HTTrack is a fairly useful too that can be used to download a website for offline use. This technique is often used in scenarios where you would like to footprint a website without having to be online to do so. Downloading an entire website should be considered a fairly 'loud' method in the reconnaissance process as it is easy to notice when a client queries all of the pages of a website in quick succession.
This tool has it's limits. It does not perform well when it comes to websites that use a great deal of JavaScript, it will encounter problems rendering these types of pages. It will also perform rather slowly for large sites simply because there are more assets to download.
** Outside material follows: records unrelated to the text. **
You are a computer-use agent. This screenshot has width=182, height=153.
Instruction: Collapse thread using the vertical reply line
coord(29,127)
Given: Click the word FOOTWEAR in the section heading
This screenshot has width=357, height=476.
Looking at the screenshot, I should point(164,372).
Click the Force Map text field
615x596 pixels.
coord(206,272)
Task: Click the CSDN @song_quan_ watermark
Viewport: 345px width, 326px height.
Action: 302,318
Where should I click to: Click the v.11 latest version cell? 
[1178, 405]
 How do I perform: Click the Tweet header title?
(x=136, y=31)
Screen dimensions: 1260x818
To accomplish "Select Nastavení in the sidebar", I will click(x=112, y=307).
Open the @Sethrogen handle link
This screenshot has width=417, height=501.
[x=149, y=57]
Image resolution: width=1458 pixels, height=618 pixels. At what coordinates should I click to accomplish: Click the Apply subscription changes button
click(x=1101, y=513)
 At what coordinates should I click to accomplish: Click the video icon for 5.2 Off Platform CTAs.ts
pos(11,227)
HTTrack is available for both Linux and Windows. For this tutorial we will be using the Linux version which is command line based.
httrack
This command starts the HTTrack console.
You will then be prompted to enter a name for the project. Following this you can specify the base path for the files it downloads. You will then be presented with the following options:
- Mirror Web Site(s)
- Mirror Web Sites(s) with Wizard
- Just Get Files Indicated
- Mirror ALL links in URLs (Multiple Mirror)
- Test Links In URLs (Bookmark Test)
- Quit
For the purpose of this tutorial we will be using option 2, the wizard.
Upon selecting the option you will be asked for yor proxy, if you are using one, if you don't use one simply hit return. You may then select a wildcard if you are looking for something specific, then you may specify any additional options. You can then launch the mirroring.